It's a statement that the game's design should be fit for the shared experience we want to get out of it.
 

nevin

Hero
of course the System matters. The System sets the tone for how rules are adjudicated, systems range between let the players run wild to second guessing and preemptively preventing players from being creative and "Changing the Narrative" . The rules generally set the DM's tone on whether creativity is rewarded or smacked down.
 

Some people do in word and deed asset that system does not matter, or matter much to them.

If other people find this to be an almost inexplicable denial of an obvious and inescapable truth, they might consider if their understanding of the breath of purposes within the hobby is incomplete in some way.
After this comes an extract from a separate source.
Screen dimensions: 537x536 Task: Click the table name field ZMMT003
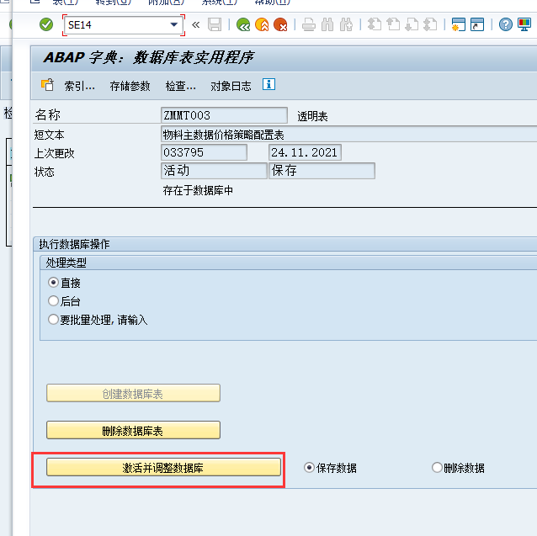(x=223, y=115)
Incomplete, perhaps, a similar way to how the late 90s academic proponents of ludology had an impoverished model of "what a game is" when they stridely asserted that games aren't narratives.
 


Campbell

Relaxed Intensity
In my personal experience game design influences, but does not control behavior. I have played games with the same group of people, including some who believe they are above being influenced by game design and seen their behavior change based on the game they are playing. People will be influenced to varying degrees, but no is immune. I believe in the efficacy of game design because I have experienced its effects in myself and others.

In my experience the sorts of people who claim to not be influenced at all by the process of play are often the same sort of people who think they are immune to marketing, sales, and personal influence techniques. I have never actually met such a unicorn where those things were in fact true.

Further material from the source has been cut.